#### Texte fourni

21h30. On ouvre les bouteilles. Les discussions vont bon train autour des toasts à l’ail sauvage et des verrines à la courgette et au parmesan. « On a aussi fait des lectures d’Ulysse de Joyce au bar, cave, librairie La Belle Hortense. Ulysse, on l’a fini au bout de deux ans. Joyce, c’est un rythme africain, ça bouge. Proust, c’est une sonate. On a aussi fait Guerre et Paix de Tolstoï. Lors des cinq premières lectures, on accrochait tous sur les noms russes mais à la fin, ce sont les noms français qui nous posaient problème. » Seule fausse note au tableau de ces lectures en groupe : Casanova. « C’est charmant mais une fois qu’il rencontre une femme, il les rencontre toutes. Ses aventures se ressemblent. On n’avait plus de jouissance à poursuivre la lecture, du coup, on perdait le public alors on a arrêté. » Krystin aime ces rassemblements autour d’un livre, cela lui rappelle les veillées d’antan quand on se réunissait pour écouter une histoire en équeutant les haricots ou avant la Seconde Guerre Mondiale quand tout le voisinage se réunissait autour du seul poste de radio du quartier. « Attention, c’est une conteuse, elle raconte des histoires » intervient Pierre. « C’est lui qui m’a mise au défi de raconter Proust » précise Krystin. « Je raconte des auteurs classiques. Mais, même si je connais le texte, le travail de conteur, c’est aussi d’improviser. Or, avec Proust, si on improvise, on perd son verbe inimitable. Je ne veux pas être une pâle copie de Proust. »
« LE MONDE NE SERAIT PAS LE MÊME SANS PROUST »
L’auditrice qui avait posé son sac de couchage au côté de 300 personnes pour la lecture non-stop des Mille-et-une nuits s’en va en clamant : « j’ai renoué avec Proust, grâce à vous ! » L’assemblée la remercie en rétorquant que c’est le plus beau compliment que l’on puisse faire à Marcel… et à l’hôtesse du soir, Joëlle. La discussion se poursuit autour du talent de Proust à sonder l’âme humaine. « Il a tout dit cet homme-là. Le monde ne serait pas le même sans son Œuvre. »

########
#### Données fournies

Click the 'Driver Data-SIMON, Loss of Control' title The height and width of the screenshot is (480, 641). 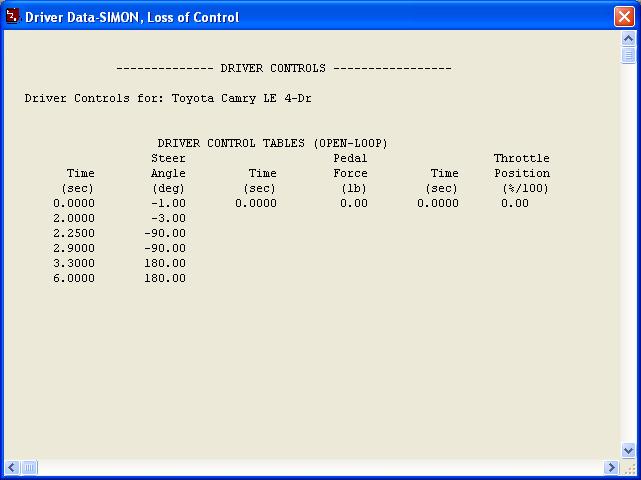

########

▶ [Consignes]:
A. Dans le texte sur la soirée de lecture, au bout de combien de temps le groupe a-t-il terminé Ulysse de Joyce ?
B. Reprenez le texte sur la soirée de lecture après sa dernière phrase et poursuivez-le, s'il vous plaît.

▶ [Réponses aux consignes]:
A. Au bout de deux ans.

B.
On félicite les lecteurs pour leur aptitude à rendre intelligible le fil de la pensée de l’auteur qui semble suivre son cours en même temps qu’il écrit. « Vous avez entendu ce passage que l’on a lu ce soir ? « … ils (les chemins qui mènent à Gourville, Féterne, St-Mars-le-Vieux et Criquetot, ndlr) prenaient pour moi la monotonie profonde, la signification morale d’une sorte de ligne que suivait mon caractère. (…) Ils me rappelaient que mon sort était de ne poursuivre que des fantômes, des êtres dont la réalité n’était pour une bonne part que dans mon imagination… » C’est tellement vrai ! On poursuit tous un fantôme dans la vie. »
23h. Il est temps de rentrer. La recherche du temps perdu se poursuivra dans deux semaines. « Proust, c’est comme un repas trop riche, il faut du temps pour le digérer. Quinze jours, c’est exactement le temps nécessaire à la digestion d’un passage de Proust. »
Pour assister, comme moi, à la prochaine lecture ou être tenu au courant des activités de la compagnie (flâneries, repas littéraires, publications, etc…), envoyez un courriel à Krystin Vesterälen : communication.pausilippe@gmail.com . « N’hésitez pas, vous ne perdrez jamais votre temps avec nous ! » conclut la directrice artistique de la compagnie.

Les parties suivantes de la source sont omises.